His dad had dispatched
them with little discernible emotion, going about the task in a way that marked
it as just another job that had to be done, unpleasant but necessary. When
Noah looked back on those days, he always wondered how much of that had been an
act. Had his father really felt nothing at all when shooting or dismembering
the bodies of his former associates? These were men he’d broken bread with and
drank with before the world died. He must have felt something. His father had
not been an emotionless robot. He was a warm and caring family man.
But he’d also been a
man who didn’t shrink away from the hard things in life. Noah suspected he’d hidden
his true feelings about a lot of things. He’d done this to toughen up his
children, particularly Noah, who, being a young man, needed preparing for a
return to the hunter-gatherer ways of their ancestors.
In that regard, at
least, his father had succeeded. The man was years dead, presumably, and in
that time Noah had put all the lessons he’d taught him to good use. He was
able to tend to all his own needs without help from anyone else. He’d become
adept at hunting and fishing. The river tributary was a good source of food,
as was the surrounding wilderness. Fortunately, the fish and wildlife seemed
immune to the virus that had wiped out most of the world’s human population.
Noah went back outside,
seized the dead thing by the wrists, and dragged it out into the woods. The
thing had lost so much of its body mass over time that this was not physically
difficult work. He pulled it along with ease until he was some fifty yards
deep in the woods. Judging this far enough, he let go of the thing’s wrists
and started back in the direction of the cabin, but he stopped in his tracks
before he’d gone more than a few feet.
He turned around and
approached the dead thing again, frowning as he stood over it and stared at its
sunken, hollow-cheeked features. The leathery skin was so rotted that it was
difficult to tell what the man had looked like in life, whether he had been
ugly or handsome, fair-skinned or tanned. There was nothing there to
accurately guess what kind of person he had been. He might have been an
agreeable, good-humored man with lots of loved ones and friends. Or he could
have been a lone mountain dweller, a survivalist type who’d shunned the company
of others even before the fall of civilization. He was just a blank. A dead
thing. Nothing more.
Except that wasn’t
really true. The withered dead skin was a mask, one that obscured the real
story about a human being who’d once lived, laughed, and loved like anyone
else. This wasn’t a zombie anymore. The axe through the skull had seen to
that. What he was looking at here was what was left of a man, not some
monster. He thought about his mother in those moments just before and after
reanimation. She hadn’t been a monster, either. Instead, like this man, she
had been a blameless victim, robbed of life and humanity by a goddamned virus.
Tears blurred Noah’s
vision.
These were the first
tears he’d shed in longer than he could recall. They were silent tears. He
didn’t descend into hysterics. That wasn’t something that could happen
anymore, especially not over this man he’d never known. He’d become too
hardened for that, but he nonetheless felt genuine sadness for the dead man.

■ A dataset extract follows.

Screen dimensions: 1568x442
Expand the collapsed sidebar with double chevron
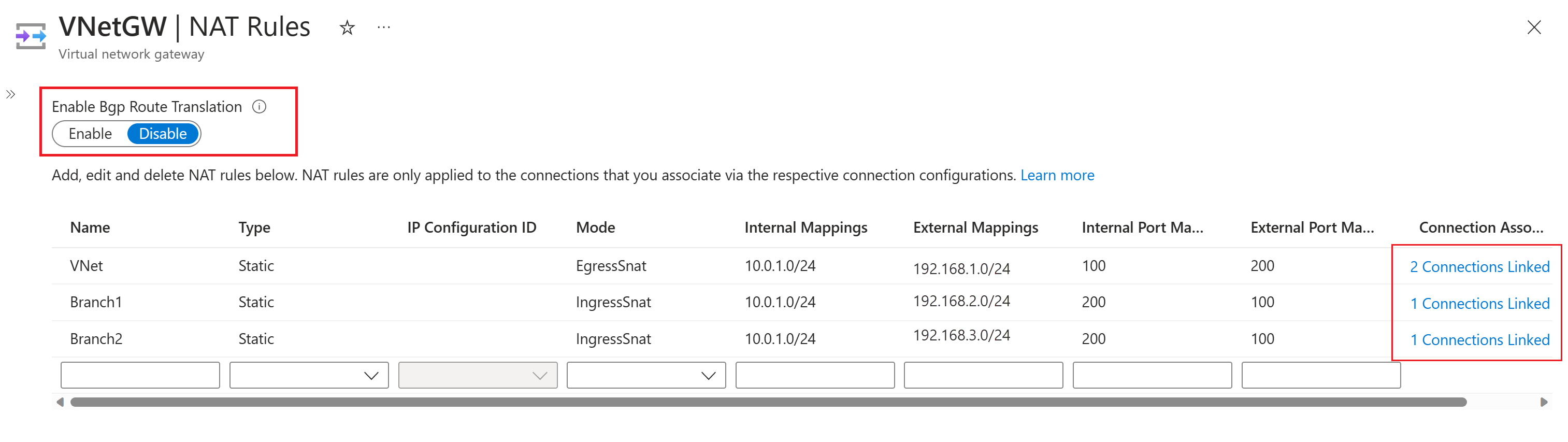coord(10,94)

He felt he owed it to him. No one else was around to mourn him.
After a while, Noah
wiped the tears away and walked back out of the woods, but he wasn’t yet done
with the dead man. He fetched a shovel from the shed behind the cabin and
traipsed back through the woods until he again arrived at the spot where he’d
left the body. It had not been disturbed in his absence, not that he’d
expected anything else. The remaining scraps of flesh still clinging to the
bones were too rotten to be of much interest to wildlife.
He punched the shovel
blade into the ground, drove it in deep, and cranked the handle back and forth
until he had worked loose the first scoop of moist earth. It had rained
recently, which made the work easier than it might have been. The hole in the
ground grew larger in short order, as did the pile of dirt next to it. The
work was strenuous enough to generate a good sweat and he had to pause numerous
times to wipe moisture from his brow.
Had there been anyone
else around, he might have been asked why he was bothering to dig a grave for
this stranger. It wasn’t something he’d ever done for the dead things, after
all. A small part of it was related to granting this particular dead thing
some measure of dignity. Mostly, though, it was because his days were largely
empty and this gave him something to do. For at least a little while, he could
feel like he had some purpose other than just existing.
The grave wasn’t quite
the standard six feet deep by the time Noah judged it good enough. He climbed
out of the hole and rolled the corpse into it. After filling it in and patting
the earth down with the back of the shovel blade, he returned to the cabin and
washed up. The work he’d done had stirred his appetite, so he got the wood
stove going in the kitchenette and set about preparing a meal. When it was
ready, he carried the plate of meat and vegetables out to the porch, where he
sat on the top step and ate in contemplative silence as he stared out at the
valley and the other mountain peaks in the distance.
As he often did, he
wondered about the world he couldn’t see, the one outside the Smokies. He
tried to imagine it as it might be now, rather than those last televised images
of chaos and destruction from years ago. A part of him wanted to envision it
as rejuvenated. He wanted to believe humanity had endured and pulled together
at last to triumph against adversity.
When he was done
eating, Noah set the plate aside on the porch and stared up at the empty sky.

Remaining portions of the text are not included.